(Dataset entries)

◆ ◆ ◆ ◆ ◆ ◆ ◆

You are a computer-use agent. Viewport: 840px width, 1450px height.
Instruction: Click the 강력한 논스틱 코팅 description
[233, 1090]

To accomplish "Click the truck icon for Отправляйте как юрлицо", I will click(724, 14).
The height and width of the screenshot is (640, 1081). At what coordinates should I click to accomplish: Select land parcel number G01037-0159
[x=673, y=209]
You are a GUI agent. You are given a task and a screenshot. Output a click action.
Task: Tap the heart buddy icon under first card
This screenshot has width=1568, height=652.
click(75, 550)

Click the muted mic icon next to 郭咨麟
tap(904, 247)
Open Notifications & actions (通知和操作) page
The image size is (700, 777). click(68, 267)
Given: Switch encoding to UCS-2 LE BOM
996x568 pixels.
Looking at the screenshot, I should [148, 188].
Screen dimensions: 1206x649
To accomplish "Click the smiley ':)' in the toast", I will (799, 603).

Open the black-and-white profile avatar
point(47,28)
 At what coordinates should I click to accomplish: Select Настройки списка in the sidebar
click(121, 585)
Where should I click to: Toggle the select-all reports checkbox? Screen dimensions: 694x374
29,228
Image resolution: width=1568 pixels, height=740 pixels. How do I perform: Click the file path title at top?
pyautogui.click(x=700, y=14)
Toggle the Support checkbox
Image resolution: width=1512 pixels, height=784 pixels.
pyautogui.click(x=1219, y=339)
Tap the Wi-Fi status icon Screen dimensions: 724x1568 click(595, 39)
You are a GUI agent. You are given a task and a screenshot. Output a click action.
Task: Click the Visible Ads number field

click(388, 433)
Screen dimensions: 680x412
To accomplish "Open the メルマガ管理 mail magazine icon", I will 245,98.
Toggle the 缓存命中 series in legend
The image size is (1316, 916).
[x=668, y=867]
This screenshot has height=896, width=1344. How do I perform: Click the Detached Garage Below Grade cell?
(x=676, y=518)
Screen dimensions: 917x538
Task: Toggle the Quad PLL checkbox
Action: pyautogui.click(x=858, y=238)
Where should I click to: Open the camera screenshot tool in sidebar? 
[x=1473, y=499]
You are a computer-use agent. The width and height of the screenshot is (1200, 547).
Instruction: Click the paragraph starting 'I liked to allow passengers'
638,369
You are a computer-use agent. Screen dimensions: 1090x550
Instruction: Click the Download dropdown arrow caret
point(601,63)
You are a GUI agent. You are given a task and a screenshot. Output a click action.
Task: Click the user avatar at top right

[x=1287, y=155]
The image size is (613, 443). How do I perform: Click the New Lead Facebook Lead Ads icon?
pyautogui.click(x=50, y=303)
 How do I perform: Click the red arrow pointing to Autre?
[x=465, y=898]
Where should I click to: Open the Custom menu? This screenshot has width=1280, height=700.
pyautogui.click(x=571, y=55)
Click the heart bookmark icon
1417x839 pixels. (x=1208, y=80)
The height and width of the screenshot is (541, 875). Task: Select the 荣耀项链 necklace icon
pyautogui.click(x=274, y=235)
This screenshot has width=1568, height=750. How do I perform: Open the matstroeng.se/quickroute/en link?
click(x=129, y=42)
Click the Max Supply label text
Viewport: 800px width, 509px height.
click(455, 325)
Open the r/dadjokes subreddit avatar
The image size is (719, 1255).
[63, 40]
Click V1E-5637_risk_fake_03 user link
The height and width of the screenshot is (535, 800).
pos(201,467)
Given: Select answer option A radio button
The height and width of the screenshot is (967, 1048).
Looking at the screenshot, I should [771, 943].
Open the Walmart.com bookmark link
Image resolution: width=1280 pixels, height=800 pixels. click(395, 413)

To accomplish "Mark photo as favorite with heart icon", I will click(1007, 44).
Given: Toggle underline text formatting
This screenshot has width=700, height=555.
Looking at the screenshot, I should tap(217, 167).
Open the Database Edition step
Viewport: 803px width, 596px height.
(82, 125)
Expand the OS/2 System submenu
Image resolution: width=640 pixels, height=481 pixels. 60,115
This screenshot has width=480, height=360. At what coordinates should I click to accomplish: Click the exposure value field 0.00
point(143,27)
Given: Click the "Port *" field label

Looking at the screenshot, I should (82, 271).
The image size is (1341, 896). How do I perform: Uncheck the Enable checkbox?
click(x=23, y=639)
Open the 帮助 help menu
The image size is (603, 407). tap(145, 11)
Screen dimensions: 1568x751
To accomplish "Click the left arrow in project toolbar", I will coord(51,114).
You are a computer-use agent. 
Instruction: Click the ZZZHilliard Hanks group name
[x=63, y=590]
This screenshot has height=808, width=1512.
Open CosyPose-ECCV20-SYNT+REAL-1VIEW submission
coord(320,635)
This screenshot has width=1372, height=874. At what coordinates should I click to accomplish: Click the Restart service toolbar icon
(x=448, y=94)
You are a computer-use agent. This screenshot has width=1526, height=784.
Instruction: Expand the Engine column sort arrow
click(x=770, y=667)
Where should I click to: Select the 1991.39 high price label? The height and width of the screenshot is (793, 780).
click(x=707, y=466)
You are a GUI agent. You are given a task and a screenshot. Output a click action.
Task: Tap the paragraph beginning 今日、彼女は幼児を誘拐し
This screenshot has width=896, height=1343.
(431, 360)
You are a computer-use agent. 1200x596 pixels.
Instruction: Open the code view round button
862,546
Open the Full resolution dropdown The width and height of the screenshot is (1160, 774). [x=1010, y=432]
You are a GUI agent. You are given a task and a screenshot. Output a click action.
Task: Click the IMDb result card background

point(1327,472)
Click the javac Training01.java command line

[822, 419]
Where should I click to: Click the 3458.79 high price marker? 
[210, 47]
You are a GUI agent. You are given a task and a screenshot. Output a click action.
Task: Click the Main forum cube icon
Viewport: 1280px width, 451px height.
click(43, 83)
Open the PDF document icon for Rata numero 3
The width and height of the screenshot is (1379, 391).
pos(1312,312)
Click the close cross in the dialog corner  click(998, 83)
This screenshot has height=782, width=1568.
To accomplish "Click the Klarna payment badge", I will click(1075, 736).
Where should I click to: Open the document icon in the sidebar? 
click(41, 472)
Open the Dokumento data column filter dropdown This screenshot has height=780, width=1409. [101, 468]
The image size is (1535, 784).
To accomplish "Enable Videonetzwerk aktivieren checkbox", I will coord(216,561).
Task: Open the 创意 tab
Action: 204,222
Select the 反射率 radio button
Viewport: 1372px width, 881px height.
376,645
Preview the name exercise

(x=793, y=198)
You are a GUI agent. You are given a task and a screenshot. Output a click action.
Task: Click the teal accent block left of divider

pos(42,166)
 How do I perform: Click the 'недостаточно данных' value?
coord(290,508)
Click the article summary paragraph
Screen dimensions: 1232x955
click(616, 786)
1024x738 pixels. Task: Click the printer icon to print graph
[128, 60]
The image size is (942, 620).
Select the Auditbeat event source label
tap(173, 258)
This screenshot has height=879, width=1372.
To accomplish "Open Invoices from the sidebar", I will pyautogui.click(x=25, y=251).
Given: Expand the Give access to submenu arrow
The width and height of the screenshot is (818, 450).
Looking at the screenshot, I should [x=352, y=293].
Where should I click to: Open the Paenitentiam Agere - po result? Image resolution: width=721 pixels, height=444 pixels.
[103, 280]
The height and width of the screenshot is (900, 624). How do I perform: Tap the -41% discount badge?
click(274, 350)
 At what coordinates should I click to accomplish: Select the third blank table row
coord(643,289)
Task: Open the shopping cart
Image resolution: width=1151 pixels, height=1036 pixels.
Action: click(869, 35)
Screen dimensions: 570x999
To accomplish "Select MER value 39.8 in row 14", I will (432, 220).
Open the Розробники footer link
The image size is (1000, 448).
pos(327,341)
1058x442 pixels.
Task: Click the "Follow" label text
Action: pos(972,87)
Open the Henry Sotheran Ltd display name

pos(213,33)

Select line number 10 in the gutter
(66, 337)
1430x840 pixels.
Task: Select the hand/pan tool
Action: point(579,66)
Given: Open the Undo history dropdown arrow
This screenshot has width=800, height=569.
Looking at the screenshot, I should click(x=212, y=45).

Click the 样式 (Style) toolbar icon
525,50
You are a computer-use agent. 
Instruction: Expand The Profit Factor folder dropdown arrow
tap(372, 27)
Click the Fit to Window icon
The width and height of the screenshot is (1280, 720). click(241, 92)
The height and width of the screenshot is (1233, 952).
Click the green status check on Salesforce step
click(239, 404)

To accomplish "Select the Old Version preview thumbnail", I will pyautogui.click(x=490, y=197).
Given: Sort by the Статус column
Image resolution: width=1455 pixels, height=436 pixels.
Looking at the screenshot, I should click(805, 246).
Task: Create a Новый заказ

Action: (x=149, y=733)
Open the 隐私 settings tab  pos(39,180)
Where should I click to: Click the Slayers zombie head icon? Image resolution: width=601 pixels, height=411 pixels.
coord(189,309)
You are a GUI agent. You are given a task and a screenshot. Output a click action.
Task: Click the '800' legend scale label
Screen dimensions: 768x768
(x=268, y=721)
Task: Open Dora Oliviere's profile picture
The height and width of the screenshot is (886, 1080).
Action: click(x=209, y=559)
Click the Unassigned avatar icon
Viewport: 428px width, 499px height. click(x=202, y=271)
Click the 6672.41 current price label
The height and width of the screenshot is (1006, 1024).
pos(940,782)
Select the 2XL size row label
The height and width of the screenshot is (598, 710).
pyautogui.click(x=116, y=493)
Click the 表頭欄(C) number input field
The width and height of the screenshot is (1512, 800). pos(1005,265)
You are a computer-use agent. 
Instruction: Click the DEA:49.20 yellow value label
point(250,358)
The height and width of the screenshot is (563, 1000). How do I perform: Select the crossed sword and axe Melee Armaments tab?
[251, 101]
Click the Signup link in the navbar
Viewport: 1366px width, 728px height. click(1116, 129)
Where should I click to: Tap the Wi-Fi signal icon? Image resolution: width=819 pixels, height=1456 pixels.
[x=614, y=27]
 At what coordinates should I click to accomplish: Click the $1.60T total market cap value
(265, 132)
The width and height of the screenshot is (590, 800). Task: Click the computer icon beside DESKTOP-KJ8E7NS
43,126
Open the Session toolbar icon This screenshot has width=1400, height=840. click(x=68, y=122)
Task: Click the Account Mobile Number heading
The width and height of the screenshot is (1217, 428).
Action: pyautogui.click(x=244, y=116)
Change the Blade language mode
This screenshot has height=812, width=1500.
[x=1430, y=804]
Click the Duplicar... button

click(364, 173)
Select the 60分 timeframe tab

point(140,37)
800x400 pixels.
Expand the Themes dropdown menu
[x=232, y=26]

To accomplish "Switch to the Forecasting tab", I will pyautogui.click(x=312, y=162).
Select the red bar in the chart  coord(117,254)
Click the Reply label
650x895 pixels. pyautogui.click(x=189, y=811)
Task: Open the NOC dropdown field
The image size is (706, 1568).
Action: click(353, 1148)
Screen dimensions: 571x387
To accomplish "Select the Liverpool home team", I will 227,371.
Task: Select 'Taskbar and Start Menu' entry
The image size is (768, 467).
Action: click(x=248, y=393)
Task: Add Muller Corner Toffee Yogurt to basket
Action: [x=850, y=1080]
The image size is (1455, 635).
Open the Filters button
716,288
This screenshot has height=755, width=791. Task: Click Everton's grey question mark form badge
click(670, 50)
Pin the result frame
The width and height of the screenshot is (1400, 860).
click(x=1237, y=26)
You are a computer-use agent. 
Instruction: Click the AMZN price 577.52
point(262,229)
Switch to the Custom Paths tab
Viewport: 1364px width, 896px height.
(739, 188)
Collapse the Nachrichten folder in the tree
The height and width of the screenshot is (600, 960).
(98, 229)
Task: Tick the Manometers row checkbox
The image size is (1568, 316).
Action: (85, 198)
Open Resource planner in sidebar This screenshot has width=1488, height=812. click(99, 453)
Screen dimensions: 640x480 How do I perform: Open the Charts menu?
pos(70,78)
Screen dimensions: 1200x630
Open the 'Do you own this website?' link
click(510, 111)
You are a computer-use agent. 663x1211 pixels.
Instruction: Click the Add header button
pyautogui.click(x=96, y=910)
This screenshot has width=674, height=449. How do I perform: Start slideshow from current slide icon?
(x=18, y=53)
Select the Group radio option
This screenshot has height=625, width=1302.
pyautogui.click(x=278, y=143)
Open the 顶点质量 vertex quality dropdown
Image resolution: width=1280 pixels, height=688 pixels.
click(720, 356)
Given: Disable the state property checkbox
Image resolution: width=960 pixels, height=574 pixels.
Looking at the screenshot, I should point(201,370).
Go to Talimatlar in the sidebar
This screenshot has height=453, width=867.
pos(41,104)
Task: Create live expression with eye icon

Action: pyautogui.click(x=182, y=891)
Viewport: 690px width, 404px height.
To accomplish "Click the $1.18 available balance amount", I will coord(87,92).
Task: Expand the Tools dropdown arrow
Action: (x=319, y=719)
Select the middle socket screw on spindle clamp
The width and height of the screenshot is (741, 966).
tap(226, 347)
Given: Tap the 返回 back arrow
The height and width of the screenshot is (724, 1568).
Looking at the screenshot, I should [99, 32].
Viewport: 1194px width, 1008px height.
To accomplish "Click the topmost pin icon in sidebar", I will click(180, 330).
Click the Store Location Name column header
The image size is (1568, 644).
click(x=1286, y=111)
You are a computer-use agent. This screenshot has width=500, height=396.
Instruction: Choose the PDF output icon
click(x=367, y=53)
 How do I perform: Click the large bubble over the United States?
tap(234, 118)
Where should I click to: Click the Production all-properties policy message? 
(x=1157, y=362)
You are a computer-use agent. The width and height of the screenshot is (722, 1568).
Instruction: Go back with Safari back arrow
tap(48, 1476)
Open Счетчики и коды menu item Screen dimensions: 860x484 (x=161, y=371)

◆ ◆ ◆ ◆ ◆ ◆ ◆

## EXERCISE:
As listed above, the lines from the line with "Click the 表頭欄(C) number input field" to the line with "Task: Click the Account Mobile Number heading" are to be echoed exactly, with both ends included and nothing added.

## THE COMPLETED TASK:
Click the 表頭欄(C) number input field
The width and height of the screenshot is (1512, 800). pos(1005,265)
You are a computer-use agent. 
Instruction: Click the DEA:49.20 yellow value label
point(250,358)
The height and width of the screenshot is (563, 1000). How do I perform: Select the crossed sword and axe Melee Armaments tab?
[251, 101]
Click the Signup link in the navbar
Viewport: 1366px width, 728px height. click(1116, 129)
Where should I click to: Tap the Wi-Fi signal icon? Image resolution: width=819 pixels, height=1456 pixels.
[x=614, y=27]
 At what coordinates should I click to accomplish: Click the $1.60T total market cap value
(265, 132)
The width and height of the screenshot is (590, 800). Task: Click the computer icon beside DESKTOP-KJ8E7NS
43,126
Open the Session toolbar icon This screenshot has width=1400, height=840. click(x=68, y=122)
Task: Click the Account Mobile Number heading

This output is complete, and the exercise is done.